Notes and Editorial Reviews
Perhaps I should begin by reminding readers that Krysia Osostowicz (of Polish descent) and the Edinburgh-born Susan Tomes are founder members of Domus—the group whose debut recording of Faure's two piano quartets won them the Gramophone Chamber award in 1986. And once again these two artists affirm their very special affinity with this French composer. It is a record I can recommend without reservations for its style and conviction, as also for wholly natural tonal reproduction (Andrew Keener and Antony Howell) and discerning programme-notes (Richard Wigmore).

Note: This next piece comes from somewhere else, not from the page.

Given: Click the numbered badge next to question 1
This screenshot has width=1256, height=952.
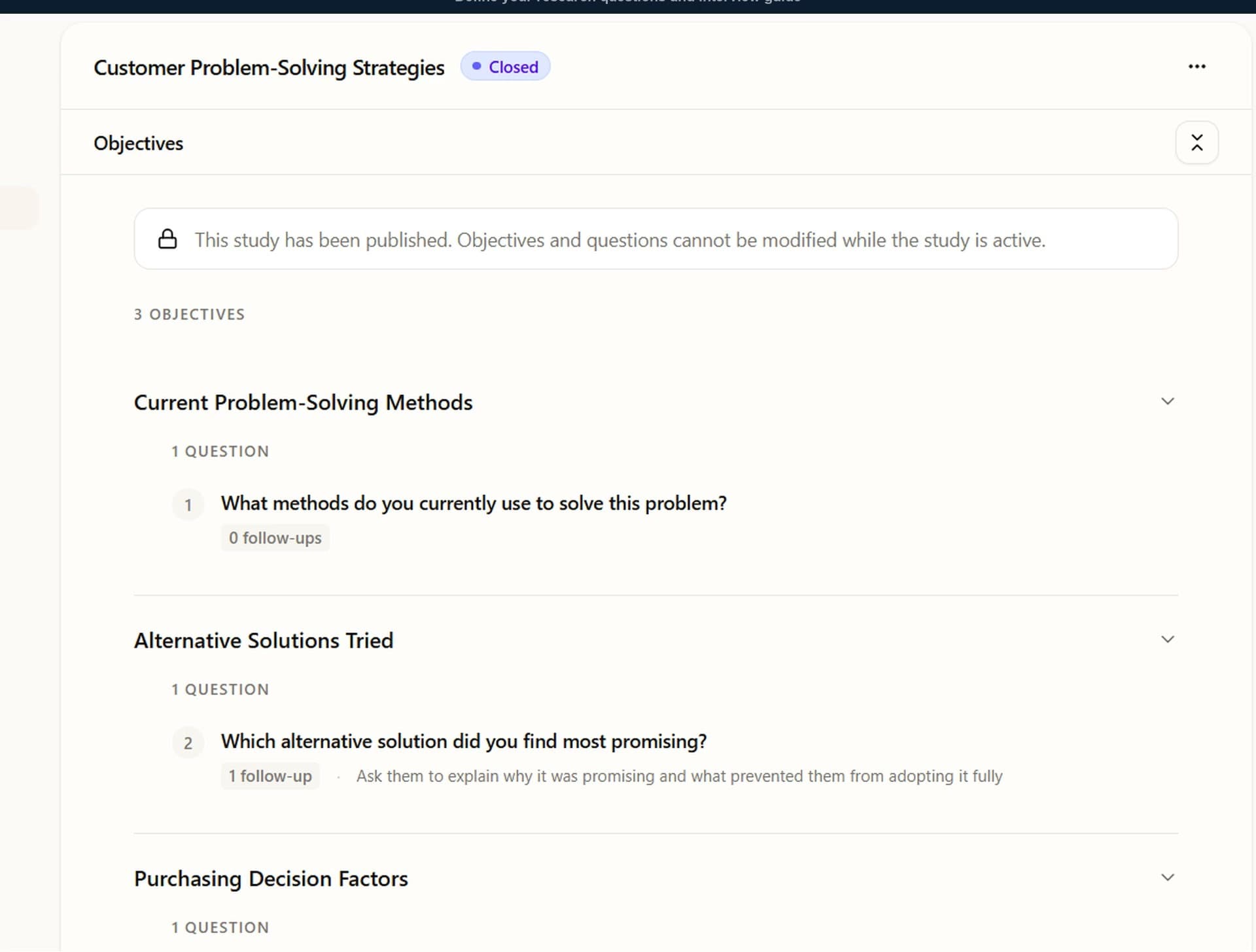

While equally enjoying both sonatas, I particularly admired them in the Second. Some four decades separate it from its more immediately engaging youthful predecessor,
by which time Faure, now deaf, had moved into a more recondite world of his own. The first movement, in particular, betrays its war-time background and the composer's personal disquiet (the note reminds us that his son was away on active service). This the players convey a bit more urgently than the suaver Mintz and Bronfman on DG, never allowing too much relaxation of tension even in the ''consolatory calm'' (to quote Wigmore) of its third subject. I also think they are at once simpler and subtler in the closely interwoven strands of the effortlessly self-generating Andante. And how persuasively they capture the expansive ardour of the finale. They favour marginally faster tempos than their CD rivals. though never quite as fast as those of the eager Grumiaux and Crossley in their endearing old Philips recording (now, in close comparison, slightly betraying its age in too resonant an acoustic for the good of the keyboard).
The earlier A major Sonata again finds the newcomers supremely stylish in their fluid lyricism and emotional volatility. In the work's constant duetting they are as finely attuned as any two partners could ever hope to be as also in the mercurial exchanges of the scherzo. However, it was in this work that Mintz's tone struck me as more sensuously appealing than Osostowicz's (test it at the start of the Andante), and Bronfman's pianoa bit brighter than Tomes's on the Hyperion disc. But both teams are as finely balanced as they are mellifluous. Either of these discs will make every purchaser just as happy as the honey-toned Grumiaux and Crossley did in their own ardently affectionate way nearly 10 years ago.